Tarea: Copia sin cambios el fragmento del texto sobre la cámara y la visión fotográfica que empieza por "Creo que este" y sigue hasta "manos del fotógrafo.".

En el documental The many lives of William Klein, se dice que la primera cámara que tuvo William Klein fue una Leica (ya, qué sorpresa, en algún momento siempre aparece este nombre)… que se la vendió, de segunda mano, Cartier-Bresson.

Todo esta reflexión en voz alta no esconde más que un propósito para aquellos que, en algún momento, nos vemos absorbidos por el equipo; mucha gente me pregunta qué cámara tengo como mía personal, qué cámara uso y demás.  Porque no importa con qué se dispare, uno siempre acaba deseando otra cosa, pensando en que la foto habría sido mejor con otra cámara e incluso, al llegar a lo más caro, a lo más alto de gama, se dice uno “¿y todo esto para esta foto de mierda?”.

Creo que este artículo está tomando un tono pesimista que no pretendía, así que voy a aclararlo: no me estoy quejando, tipo “oh no, haga lo que haga mis fotos son malas”, es al contrario, al fin estoy contento con las fotos que estoy consiguiendo y finalmente he descubierto que da igual con qué cámara las haga porque he conseguido resultados válidos con cualquier tipo y marca; esto me vale a mí, pero se puede aplicar a cualquiera, porque el mensaje es este: es más importante trabajar en la visión fotográfica, en la coherencia visual, con los medios que estén a nuestro alcance, sean cuales sean, que pensar en el equipo que estamos empleando para ello, sean cuales sean los estímulos y motivaciones, el poder para la fotografía queda siempre en manos del fotógrafo.

El propósito que proponemos para este año es ambiguo: ved exposiciones, comprad libros de fotografía, estudiad documentales de fotografía que hay, usad la cámara que tengáis ahora y ninguna otra o cacharread todo lo que os de la gana, pero siempre tened en mente que lo importante es conseguir un estilo propio, algo con lo que os sintáis contentos y que os defina. Y para eso, lo último que tenéis que pensar es en qué cámara estáis usando mientras lo hacéis, porque, por suerte, esa cámara no tiene más vida propia que la que tenga a través de vosotros.

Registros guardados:
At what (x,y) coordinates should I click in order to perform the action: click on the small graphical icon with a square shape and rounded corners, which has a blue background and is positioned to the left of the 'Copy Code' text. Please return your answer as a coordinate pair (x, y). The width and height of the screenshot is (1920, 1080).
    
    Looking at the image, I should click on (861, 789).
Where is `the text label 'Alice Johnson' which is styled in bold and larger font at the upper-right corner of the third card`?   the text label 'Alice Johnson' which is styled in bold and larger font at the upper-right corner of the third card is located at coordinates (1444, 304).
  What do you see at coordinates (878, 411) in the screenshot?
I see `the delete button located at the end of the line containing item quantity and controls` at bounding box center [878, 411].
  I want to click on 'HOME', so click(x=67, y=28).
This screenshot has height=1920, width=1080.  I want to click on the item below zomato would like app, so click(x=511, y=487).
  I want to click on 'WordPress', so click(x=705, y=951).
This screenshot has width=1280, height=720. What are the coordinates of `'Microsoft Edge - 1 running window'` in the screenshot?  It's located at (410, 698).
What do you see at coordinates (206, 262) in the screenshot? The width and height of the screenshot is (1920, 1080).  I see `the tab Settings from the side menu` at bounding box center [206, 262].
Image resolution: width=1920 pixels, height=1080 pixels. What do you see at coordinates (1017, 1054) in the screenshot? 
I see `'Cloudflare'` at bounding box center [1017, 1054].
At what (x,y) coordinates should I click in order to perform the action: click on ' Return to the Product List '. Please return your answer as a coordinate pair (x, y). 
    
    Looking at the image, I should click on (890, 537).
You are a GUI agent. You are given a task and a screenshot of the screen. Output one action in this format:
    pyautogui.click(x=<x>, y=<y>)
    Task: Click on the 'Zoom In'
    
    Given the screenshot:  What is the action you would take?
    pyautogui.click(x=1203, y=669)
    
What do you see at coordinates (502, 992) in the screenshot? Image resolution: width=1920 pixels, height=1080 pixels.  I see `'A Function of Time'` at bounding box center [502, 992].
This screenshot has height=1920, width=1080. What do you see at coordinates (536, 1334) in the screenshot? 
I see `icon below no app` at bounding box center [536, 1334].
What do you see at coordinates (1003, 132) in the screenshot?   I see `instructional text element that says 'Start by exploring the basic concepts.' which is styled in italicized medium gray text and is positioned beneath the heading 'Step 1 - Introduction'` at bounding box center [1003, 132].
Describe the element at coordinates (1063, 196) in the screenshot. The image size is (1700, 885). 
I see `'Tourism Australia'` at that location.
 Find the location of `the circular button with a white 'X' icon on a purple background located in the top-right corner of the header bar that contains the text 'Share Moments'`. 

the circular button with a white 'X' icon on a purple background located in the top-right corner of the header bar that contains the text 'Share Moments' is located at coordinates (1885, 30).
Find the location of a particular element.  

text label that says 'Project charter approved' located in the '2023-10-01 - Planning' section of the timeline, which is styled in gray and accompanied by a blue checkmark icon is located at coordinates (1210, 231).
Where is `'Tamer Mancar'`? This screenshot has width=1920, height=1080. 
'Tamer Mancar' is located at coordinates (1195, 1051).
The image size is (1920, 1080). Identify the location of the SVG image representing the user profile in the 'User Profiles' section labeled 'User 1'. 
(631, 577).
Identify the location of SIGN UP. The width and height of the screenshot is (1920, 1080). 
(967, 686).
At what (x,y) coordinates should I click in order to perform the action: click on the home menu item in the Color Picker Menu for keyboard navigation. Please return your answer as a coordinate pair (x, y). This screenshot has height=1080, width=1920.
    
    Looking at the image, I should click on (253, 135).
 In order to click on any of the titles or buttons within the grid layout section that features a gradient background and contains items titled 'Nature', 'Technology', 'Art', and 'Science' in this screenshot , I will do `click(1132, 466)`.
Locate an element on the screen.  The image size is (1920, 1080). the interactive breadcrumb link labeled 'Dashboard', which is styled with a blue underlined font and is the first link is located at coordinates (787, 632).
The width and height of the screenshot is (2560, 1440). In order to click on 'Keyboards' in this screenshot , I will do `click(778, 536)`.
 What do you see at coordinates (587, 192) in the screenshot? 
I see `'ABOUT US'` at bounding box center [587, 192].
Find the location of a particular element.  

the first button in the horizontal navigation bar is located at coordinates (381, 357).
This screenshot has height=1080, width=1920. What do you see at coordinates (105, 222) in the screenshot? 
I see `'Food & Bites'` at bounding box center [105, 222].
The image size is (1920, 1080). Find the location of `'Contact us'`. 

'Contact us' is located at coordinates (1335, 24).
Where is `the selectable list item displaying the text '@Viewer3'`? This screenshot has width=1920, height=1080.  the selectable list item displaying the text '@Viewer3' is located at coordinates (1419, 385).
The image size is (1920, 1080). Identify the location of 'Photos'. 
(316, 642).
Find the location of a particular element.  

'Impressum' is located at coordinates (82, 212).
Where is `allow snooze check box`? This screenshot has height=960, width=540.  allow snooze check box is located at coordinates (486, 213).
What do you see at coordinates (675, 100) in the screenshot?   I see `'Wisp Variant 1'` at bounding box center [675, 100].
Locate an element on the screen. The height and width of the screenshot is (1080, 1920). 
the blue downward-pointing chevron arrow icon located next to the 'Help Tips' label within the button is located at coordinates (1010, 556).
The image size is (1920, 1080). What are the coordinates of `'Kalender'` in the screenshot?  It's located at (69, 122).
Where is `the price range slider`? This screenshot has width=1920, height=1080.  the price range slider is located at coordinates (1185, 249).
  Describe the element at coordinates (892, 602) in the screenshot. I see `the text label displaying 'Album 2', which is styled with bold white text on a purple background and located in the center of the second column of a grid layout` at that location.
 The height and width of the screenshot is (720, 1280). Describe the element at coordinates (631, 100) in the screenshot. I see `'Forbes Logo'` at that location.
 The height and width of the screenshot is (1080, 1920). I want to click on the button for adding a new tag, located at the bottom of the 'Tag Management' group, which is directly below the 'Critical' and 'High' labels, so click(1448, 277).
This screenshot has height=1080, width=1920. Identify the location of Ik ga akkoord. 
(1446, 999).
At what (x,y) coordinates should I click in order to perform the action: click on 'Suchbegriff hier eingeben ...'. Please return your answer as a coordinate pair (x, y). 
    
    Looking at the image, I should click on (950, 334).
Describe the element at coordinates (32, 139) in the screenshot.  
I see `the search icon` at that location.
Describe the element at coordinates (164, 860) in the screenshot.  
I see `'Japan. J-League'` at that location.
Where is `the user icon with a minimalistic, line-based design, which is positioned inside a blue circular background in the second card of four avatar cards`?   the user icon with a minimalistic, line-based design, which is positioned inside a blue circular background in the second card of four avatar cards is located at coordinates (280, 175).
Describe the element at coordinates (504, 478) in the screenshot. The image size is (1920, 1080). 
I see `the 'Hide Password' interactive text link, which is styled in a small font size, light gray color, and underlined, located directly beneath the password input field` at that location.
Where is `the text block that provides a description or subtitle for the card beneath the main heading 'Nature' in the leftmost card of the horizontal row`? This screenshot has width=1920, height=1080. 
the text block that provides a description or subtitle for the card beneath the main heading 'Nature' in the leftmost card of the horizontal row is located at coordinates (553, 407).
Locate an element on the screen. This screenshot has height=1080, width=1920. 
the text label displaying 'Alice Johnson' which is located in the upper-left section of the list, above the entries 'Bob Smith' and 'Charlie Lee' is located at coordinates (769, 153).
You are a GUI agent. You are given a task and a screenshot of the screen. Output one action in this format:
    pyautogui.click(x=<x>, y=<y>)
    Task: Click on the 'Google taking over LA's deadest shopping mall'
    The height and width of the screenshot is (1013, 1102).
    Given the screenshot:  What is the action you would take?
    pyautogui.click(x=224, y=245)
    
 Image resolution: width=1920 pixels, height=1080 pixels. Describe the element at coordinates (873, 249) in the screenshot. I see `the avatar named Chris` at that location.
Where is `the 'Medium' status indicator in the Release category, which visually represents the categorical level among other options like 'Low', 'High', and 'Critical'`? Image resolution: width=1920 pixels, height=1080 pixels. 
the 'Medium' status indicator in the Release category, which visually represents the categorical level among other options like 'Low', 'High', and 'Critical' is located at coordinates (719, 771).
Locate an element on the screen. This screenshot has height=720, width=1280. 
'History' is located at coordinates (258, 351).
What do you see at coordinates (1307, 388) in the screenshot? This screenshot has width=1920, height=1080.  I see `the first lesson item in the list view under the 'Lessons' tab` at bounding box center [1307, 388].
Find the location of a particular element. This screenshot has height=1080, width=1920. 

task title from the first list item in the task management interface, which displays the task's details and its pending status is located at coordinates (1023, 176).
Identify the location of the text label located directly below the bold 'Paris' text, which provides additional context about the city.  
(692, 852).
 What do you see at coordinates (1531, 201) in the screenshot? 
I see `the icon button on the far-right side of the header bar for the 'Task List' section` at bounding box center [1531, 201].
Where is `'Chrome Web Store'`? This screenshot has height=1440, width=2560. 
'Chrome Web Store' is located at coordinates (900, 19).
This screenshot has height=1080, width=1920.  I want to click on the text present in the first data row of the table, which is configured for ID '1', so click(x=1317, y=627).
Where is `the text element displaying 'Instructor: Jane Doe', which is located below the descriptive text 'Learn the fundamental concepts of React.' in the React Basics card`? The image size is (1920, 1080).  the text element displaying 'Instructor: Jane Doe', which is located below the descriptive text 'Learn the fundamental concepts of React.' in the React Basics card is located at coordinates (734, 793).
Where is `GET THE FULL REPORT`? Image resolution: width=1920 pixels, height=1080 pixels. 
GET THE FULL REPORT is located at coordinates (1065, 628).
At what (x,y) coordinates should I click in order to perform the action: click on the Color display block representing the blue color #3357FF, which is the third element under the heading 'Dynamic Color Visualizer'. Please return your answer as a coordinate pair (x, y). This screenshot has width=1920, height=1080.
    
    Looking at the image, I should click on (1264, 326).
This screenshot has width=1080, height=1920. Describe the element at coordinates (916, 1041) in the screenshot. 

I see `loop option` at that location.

Respuesta:
Creo que este artículo está tomando un tono pesimista que no pretendía, así que voy a aclararlo: no me estoy quejando, tipo “oh no, haga lo que haga mis fotos son malas”, es al contrario, al fin estoy contento con las fotos que estoy consiguiendo y finalmente he descubierto que da igual con qué cámara las haga porque he conseguido resultados válidos con cualquier tipo y marca; esto me vale a mí, pero se puede aplicar a cualquiera, porque el mensaje es este: es más importante trabajar en la visión fotográfica, en la coherencia visual, con los medios que estén a nuestro alcance, sean cuales sean, que pensar en el equipo que estamos empleando para ello, sean cuales sean los estímulos y motivaciones, el poder para la fotografía queda siempre en manos del fotógrafo.